Is het daarmee ook goede kunst? Ik denk het niet. Deze tekeningen zijn zo licht dat ze ieder moment van de wand lijken te kunnen zweven – en dat begint tegen te staan. Zoals veel uitingen van de jeugdcultuur (graffiti, punk et cetera) waar Gontarski inspiratie uit zegt te putten, word je er snel door gegrepen, maar ben je er ook snel op uitgekeken. Er is niets om op te kauwen, niets om te verteren. Je neemt het werk probleemloos tot je, maar in de volgende zaal ben je het weer vergeten. Bovendien tekent Gontarski zoals mensen die nog nooit een potlood of kwast hebben vastgehouden denken dat het hoort: nauwgezet en met een slaafse aandacht voor ieder detail.

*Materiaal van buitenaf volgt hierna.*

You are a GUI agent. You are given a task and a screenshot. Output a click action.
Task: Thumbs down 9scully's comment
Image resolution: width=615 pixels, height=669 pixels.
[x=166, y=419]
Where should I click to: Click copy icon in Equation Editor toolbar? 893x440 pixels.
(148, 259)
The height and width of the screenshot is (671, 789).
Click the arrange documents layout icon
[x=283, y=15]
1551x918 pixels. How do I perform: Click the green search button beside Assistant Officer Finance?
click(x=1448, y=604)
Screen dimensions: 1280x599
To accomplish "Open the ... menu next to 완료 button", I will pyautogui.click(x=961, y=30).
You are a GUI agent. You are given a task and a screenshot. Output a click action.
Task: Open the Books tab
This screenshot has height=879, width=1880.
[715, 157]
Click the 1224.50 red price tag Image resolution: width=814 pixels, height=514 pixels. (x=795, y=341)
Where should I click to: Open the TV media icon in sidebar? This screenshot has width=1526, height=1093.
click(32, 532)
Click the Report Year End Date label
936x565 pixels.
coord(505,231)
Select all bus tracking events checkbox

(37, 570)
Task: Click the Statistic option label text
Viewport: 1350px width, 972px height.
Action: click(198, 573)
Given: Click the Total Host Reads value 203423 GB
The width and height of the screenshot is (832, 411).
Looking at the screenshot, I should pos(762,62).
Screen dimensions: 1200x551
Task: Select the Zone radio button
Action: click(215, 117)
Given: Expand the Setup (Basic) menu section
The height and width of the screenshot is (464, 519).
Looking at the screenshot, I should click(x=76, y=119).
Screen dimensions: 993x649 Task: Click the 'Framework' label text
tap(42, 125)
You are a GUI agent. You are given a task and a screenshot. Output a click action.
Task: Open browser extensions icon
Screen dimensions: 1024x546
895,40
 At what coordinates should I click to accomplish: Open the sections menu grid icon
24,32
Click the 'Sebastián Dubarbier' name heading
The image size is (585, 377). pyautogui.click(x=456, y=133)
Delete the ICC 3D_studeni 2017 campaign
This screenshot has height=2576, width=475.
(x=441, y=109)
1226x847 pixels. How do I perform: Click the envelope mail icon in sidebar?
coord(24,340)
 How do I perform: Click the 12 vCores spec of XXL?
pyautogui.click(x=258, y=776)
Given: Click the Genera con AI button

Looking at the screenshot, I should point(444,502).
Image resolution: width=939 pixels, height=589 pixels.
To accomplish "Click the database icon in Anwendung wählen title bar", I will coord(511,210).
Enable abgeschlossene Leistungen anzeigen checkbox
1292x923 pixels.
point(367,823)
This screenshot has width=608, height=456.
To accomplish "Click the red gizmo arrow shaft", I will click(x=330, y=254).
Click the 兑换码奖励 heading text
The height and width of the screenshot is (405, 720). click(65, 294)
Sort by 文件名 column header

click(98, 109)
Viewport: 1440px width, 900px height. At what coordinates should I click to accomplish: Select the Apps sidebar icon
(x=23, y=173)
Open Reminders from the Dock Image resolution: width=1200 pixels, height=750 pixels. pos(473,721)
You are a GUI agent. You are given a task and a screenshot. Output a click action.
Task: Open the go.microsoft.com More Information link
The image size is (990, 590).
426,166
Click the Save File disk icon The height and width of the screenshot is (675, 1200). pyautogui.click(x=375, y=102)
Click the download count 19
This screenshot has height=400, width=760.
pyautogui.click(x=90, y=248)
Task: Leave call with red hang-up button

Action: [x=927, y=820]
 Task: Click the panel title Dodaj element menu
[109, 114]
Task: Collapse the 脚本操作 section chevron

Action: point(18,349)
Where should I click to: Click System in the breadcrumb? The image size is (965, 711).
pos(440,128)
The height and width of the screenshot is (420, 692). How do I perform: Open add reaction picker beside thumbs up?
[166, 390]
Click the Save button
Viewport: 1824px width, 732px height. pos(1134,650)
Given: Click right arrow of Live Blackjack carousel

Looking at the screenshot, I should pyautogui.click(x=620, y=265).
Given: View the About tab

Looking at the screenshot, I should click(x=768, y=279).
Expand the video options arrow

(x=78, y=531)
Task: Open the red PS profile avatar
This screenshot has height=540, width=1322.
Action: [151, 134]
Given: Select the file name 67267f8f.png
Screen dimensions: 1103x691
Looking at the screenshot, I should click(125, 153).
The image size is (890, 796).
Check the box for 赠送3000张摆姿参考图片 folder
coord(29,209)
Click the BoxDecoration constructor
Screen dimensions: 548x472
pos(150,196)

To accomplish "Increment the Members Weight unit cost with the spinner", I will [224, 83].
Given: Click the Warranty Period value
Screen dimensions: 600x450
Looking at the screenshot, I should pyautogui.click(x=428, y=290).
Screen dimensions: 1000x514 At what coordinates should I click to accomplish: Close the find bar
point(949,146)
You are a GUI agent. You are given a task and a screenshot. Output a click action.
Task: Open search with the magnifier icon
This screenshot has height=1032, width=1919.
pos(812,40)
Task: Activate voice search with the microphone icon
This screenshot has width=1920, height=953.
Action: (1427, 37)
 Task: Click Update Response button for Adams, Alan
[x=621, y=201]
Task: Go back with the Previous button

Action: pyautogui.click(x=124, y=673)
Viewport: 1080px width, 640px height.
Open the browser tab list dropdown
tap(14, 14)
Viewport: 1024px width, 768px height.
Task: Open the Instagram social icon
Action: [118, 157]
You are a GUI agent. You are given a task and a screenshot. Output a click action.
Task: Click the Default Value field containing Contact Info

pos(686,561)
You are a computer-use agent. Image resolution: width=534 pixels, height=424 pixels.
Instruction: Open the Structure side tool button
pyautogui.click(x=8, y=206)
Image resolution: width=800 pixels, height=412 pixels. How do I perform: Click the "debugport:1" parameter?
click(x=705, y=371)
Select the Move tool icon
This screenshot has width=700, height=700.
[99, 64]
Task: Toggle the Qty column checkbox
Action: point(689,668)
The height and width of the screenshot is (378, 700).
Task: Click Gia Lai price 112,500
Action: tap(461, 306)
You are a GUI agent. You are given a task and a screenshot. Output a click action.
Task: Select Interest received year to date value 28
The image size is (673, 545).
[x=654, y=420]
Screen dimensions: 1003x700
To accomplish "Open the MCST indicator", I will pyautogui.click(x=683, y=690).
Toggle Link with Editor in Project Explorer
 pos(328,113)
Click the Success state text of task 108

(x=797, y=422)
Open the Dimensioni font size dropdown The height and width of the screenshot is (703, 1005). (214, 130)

Wie echt goede tekeningen wil zien, kan beter een verdieping lager gaan kijken naar de tentoonstelling Van Cuyp tot Rembrandt, waar werken uit de verzameling van Cornelis Hofstede de Groot worden getoond. Daar zie je hoe een echte tekenaar als Rembrandt het doet: trefzeker, niet bang om er af en toe naast te zitten, zet hij lijnen op papier die geladen zijn als een sidderaal. Natuurlijk is het oneerlijk (en makkelijk) om een beginner met de grootmeester zelf te vergelijken, maar je zou willen dat Gontarski meer naar Rembrandt had gekeken. Wat hij doet is allemaal zo godvergeten braaf, zo walgelijk correct. Dat geldt voor de tekeningen, maar ook voor de op de Vlaamse primitieven geïnspireerde schilderijen waarop hij zijn modellen naar de schoonheidsidealen (hoog voorhoofd, lange neus, puitogen) van die tijd schilderde. Erotiserend, zoals je overal over Gontarskis werk kunt lezen, zijn deze schilderijen niet. Ze zijn redelijk plastisch geschilderd, deze jongens met hun blote bovenlichamen, ronde schouders en uitstekende ribben (Gontarski kan alleen geen oren schilderen), maar wellust roepen ze, voor zover ik kan beoordelen, niet op. Daarvoor is Gontarski een te weinig sensuele schilder, daarvoor is zijn stijl te schoon en afgevlakt. Niets is erger, schreef de Amerikaanse filmcritica Pauline Kael, dan ‘a clear minded pornographer’. Deze pornograaf lijdt aan smetvrees, een flinke dosis vulgariteit zou zijn werk goed doen.